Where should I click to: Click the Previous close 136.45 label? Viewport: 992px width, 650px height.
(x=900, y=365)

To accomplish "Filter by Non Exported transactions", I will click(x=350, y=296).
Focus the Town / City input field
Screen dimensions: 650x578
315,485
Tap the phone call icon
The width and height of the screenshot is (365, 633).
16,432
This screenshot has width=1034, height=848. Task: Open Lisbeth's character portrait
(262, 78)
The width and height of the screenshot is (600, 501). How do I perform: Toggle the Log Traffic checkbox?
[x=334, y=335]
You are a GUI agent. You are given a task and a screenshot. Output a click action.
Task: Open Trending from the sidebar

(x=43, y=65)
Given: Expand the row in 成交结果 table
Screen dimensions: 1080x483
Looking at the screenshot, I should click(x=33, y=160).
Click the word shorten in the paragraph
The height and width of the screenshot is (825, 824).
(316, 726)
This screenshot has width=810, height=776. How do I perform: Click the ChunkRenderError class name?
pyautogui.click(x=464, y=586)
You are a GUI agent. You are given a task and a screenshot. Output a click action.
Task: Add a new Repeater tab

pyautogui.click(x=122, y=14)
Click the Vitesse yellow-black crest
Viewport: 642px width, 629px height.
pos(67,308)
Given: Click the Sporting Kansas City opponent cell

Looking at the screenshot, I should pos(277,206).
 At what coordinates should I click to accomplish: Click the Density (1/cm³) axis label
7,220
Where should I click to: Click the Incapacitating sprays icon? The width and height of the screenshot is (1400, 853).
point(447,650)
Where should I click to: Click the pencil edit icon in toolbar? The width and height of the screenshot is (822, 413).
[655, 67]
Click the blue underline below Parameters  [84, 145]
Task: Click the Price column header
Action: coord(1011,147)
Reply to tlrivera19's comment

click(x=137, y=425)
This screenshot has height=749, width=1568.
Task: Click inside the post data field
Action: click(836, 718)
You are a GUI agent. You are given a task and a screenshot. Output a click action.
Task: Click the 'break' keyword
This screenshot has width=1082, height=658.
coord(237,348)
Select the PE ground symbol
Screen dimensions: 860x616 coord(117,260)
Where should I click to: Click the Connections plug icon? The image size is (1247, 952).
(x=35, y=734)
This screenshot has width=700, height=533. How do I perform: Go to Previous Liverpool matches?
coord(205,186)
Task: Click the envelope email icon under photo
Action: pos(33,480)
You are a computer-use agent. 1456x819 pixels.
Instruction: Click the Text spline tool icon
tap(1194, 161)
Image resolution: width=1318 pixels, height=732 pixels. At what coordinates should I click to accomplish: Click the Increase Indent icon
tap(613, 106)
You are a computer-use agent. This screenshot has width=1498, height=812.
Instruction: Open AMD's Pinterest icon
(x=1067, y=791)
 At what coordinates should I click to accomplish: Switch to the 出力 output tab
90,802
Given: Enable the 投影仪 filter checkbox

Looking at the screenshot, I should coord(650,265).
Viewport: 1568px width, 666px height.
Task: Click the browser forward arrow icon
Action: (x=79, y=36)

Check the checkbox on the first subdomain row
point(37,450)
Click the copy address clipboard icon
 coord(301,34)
* * *
AIM OF THE TASK: Retype only the lines running from the line with "This screenshot has width=700, height=533." to the end of the listing, including both of those lines.

OUTPUT FOR THIS EXERCISE:
This screenshot has width=700, height=533. How do I perform: Go to Previous Liverpool matches?
coord(205,186)
Task: Click the envelope email icon under photo
Action: pos(33,480)
You are a computer-use agent. 1456x819 pixels.
Instruction: Click the Text spline tool icon
tap(1194, 161)
Image resolution: width=1318 pixels, height=732 pixels. At what coordinates should I click to accomplish: Click the Increase Indent icon
tap(613, 106)
You are a computer-use agent. This screenshot has width=1498, height=812.
Instruction: Open AMD's Pinterest icon
(x=1067, y=791)
 At what coordinates should I click to accomplish: Switch to the 出力 output tab
90,802
Given: Enable the 投影仪 filter checkbox

Looking at the screenshot, I should coord(650,265).
Viewport: 1568px width, 666px height.
Task: Click the browser forward arrow icon
Action: (x=79, y=36)

Check the checkbox on the first subdomain row
point(37,450)
Click the copy address clipboard icon
 coord(301,34)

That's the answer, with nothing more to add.